##### GIVEN TEXT #####

3 Growth Stocks to Buy Now
Just before New Year's, a group of family and friends asked me to give them advice on building out the ideal growth portfolio. I split my picks into three groups based on risk: core investments, tier one investments, and riskier tier two investments.
Not in my wildest dreams could I have predicted the type of success witnessed thus far. Below, I share with you how the hypothetical portfolio is doing, as well as offer up my three best buys from the group right now.
Read all the way to the end, and I'll throw in access to a special free report about the best growth idea the Fool has right now.
Jan. 1 Balance
March 3 Balance
|Google (NAS: GOOG)||11.5%||$115.00||$114.43||(0.5%)|
|lululemon athletica (NAS: LULU)||7.5%||$75.25||$123.49||64.1%|
|Apple (NAS: AAPL)||7.5%||$75.25||$116.86||55.3%|
|Westport Innovations (NAS: WPRT)||7.5%||$75.25||$91.73||21.9%|
|Solazyme (NAS: SZYM)||5.0%||$50.00||$67.35||34.7%|
To put these results in context, the S&P 500 has returned 13% over the same time period -- including dividends reinvested. Things can change on a moment's notice when it comes to the market, but so far, this growth portfolio is absolutely kicking the market's rear-end.

##### GIVEN ENTRIES #####

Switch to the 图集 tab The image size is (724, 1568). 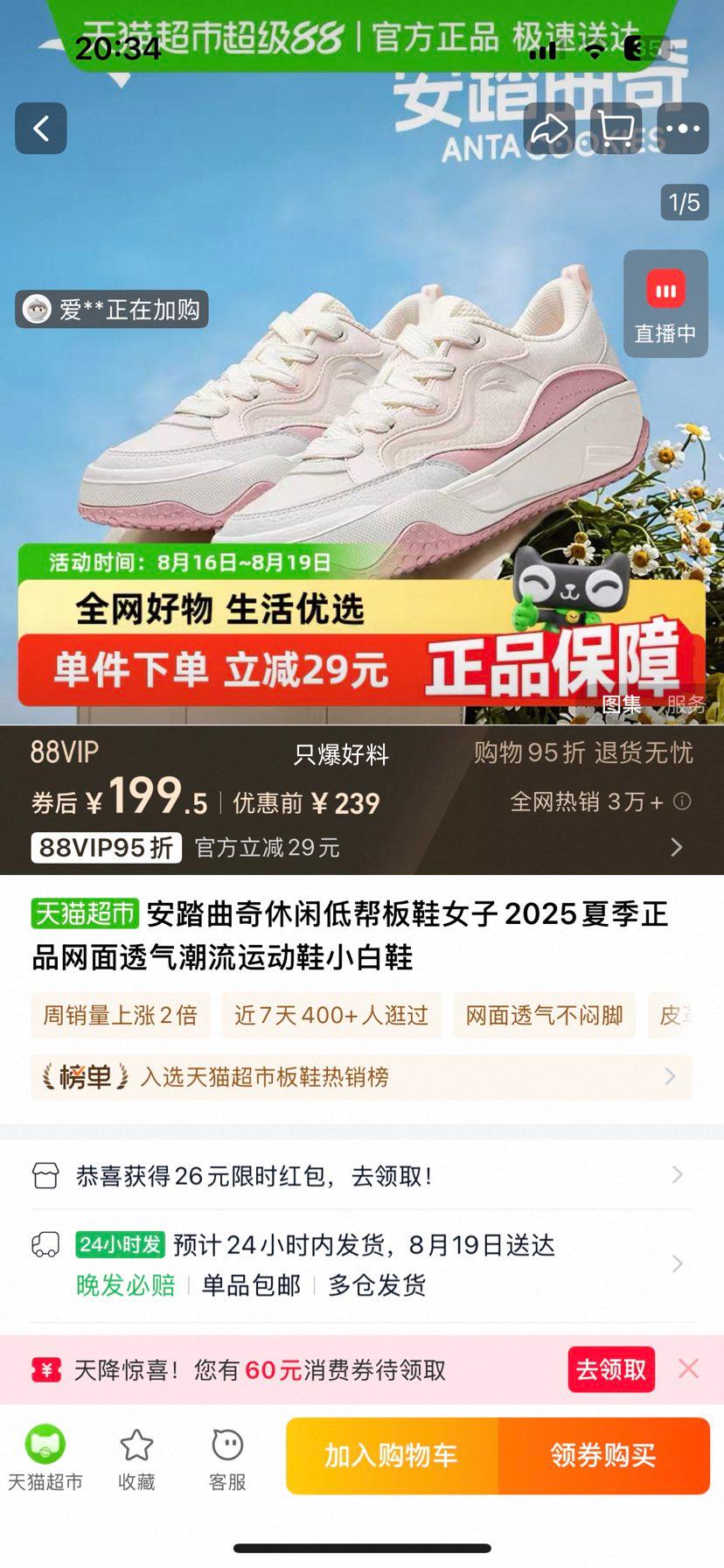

#####
##### GIVEN ENTRIES #####

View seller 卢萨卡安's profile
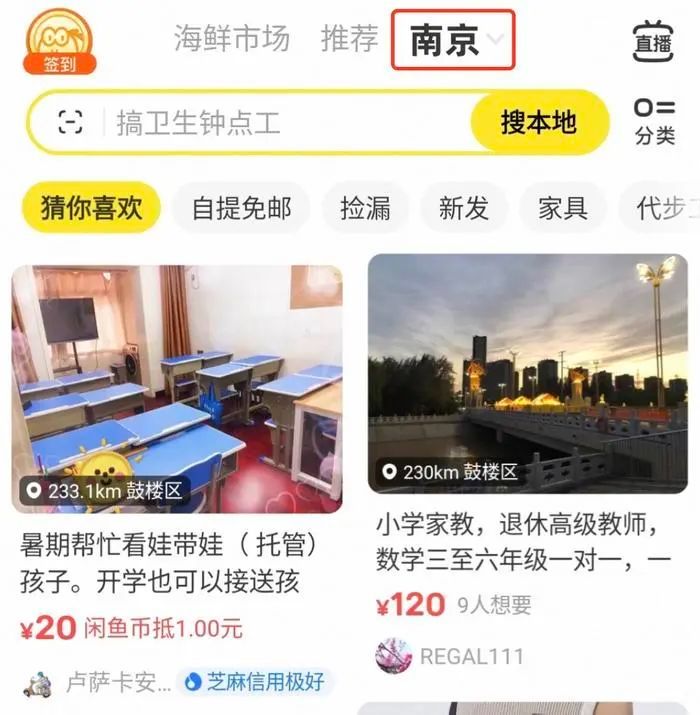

#####

#### JOB
Write the next part of the growth-stocks article, picking up after its last sentence. The items are separate material and have no connection to the growth-stocks article.

#### TASK RESPONSE
As I wrote in a previous article: "Much of that outperformance can be traced back to the performance of Apple over the past month. With the successful launch of the new iPad and the announcement of both a dividend and share buyback, the company's stock was up 10% in March alone."
Another stock absolutely blowing away analysts has been lululemon athletica. The yoga retailer is up 64% on the year, but I don't think that's the most impressive stat coming from the company. According to its latest earnings release, same-store sales were up an astounding 26% during the fourth quarter of 2011.
Three best buys for right now
Though both of these companies have certainly performed well -- and will probably continue to do so -- they aren't on my list of best buys for your money right now.
The first stock garnering that honor is Westport Innovations. The engineer of natural gas engines is trading about 20% lower since hitting a high close to $50 in late March. I'll be the first to admit the stock has gone on quite a run lately, up about 50% over the past year.
The recent swoon is one part larger market movements, one part loss of momentum, and one part worry over competition. The first two are short-term issues that shouldn't concern a Foolish investor. And, as I've talked about previously, Cummins' proposed 15-liter natural gas engine shouldn't be a big threat to Westport, as Westport's own version should be far more powerful than what Cummins will be offering.
Next on my list of buys is Solazyme. For investors who feel like they may have missed out after yesterday's 12% pop, fear not. The company announced that it had officially entered a joint venture with Bunge to operate a factory producing 100,000 metric tons of tailored oils per year. It's a big step for the company as they hope to scale up.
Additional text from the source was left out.